SUPPLIED MATERIAL:
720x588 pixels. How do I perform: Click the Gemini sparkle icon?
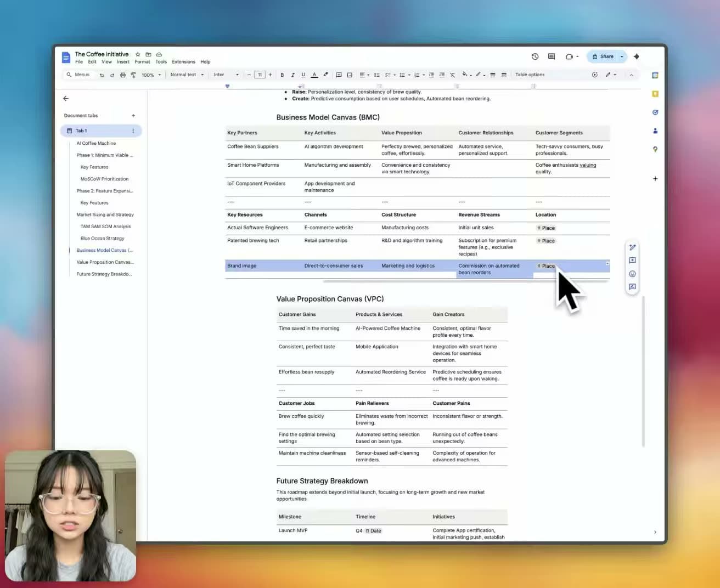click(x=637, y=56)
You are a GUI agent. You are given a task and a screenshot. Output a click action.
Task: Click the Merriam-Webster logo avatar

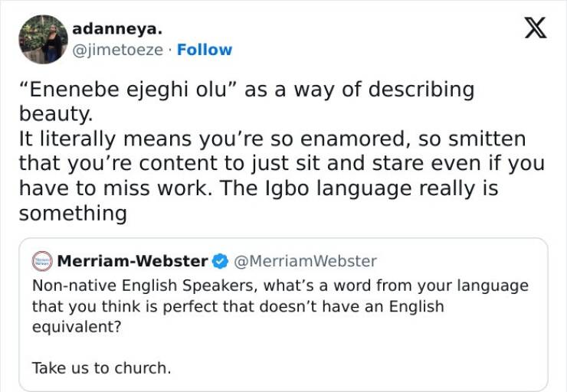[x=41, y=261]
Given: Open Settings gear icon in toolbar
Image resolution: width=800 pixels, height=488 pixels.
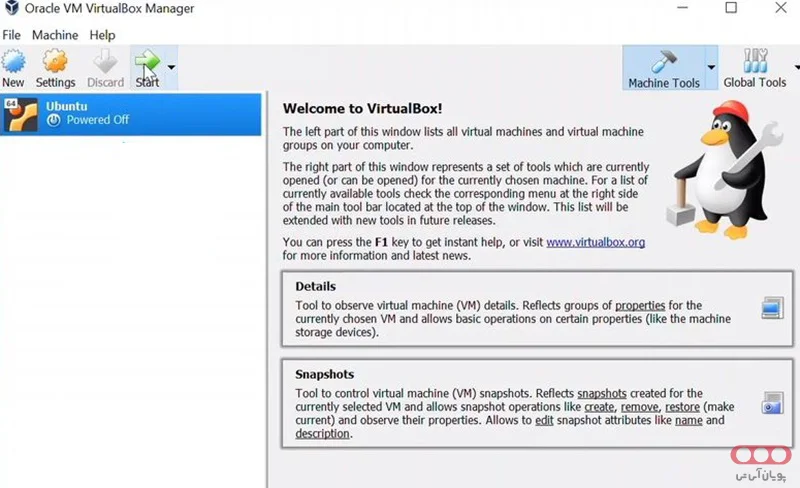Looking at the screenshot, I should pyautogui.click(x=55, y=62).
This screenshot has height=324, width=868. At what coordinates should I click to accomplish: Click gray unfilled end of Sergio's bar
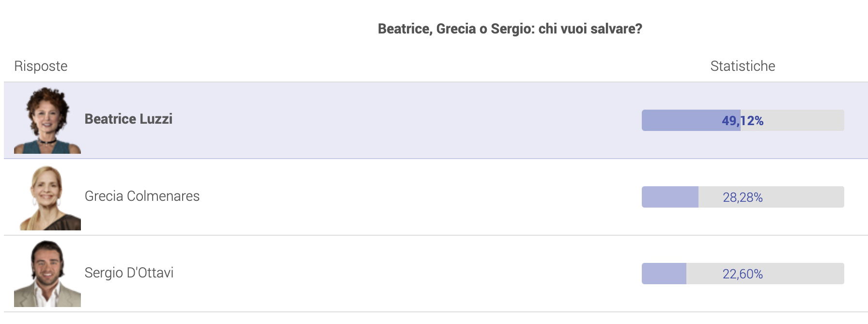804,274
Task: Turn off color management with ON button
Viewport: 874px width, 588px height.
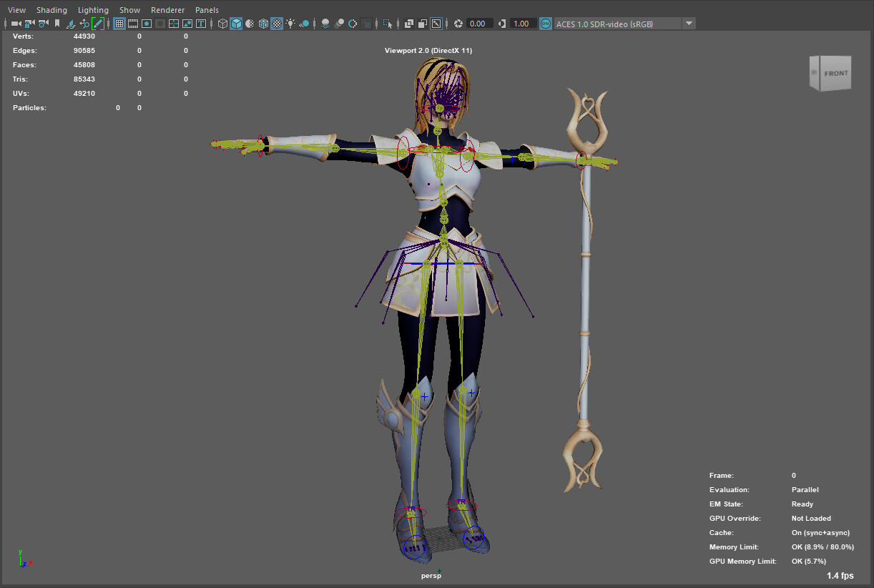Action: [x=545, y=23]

WORK INSTRUCTIONS:
Beginning with the line that holds "You are a GUI", write out exactly the lines down to the end of the material above, and no others. Pictures are not part of the copy.

REPLY TO THE EXERCISE:
You are a GUI agent. You are given a task and a screenshot. Output a click action.
Task: Click the Merriam-Webster logo avatar

[x=41, y=261]
Given: Open Settings gear icon in toolbar
Image resolution: width=800 pixels, height=488 pixels.
Looking at the screenshot, I should pyautogui.click(x=55, y=62).
This screenshot has height=324, width=868. At what coordinates should I click to accomplish: Click gray unfilled end of Sergio's bar
804,274
Task: Turn off color management with ON button
Viewport: 874px width, 588px height.
Action: [x=545, y=23]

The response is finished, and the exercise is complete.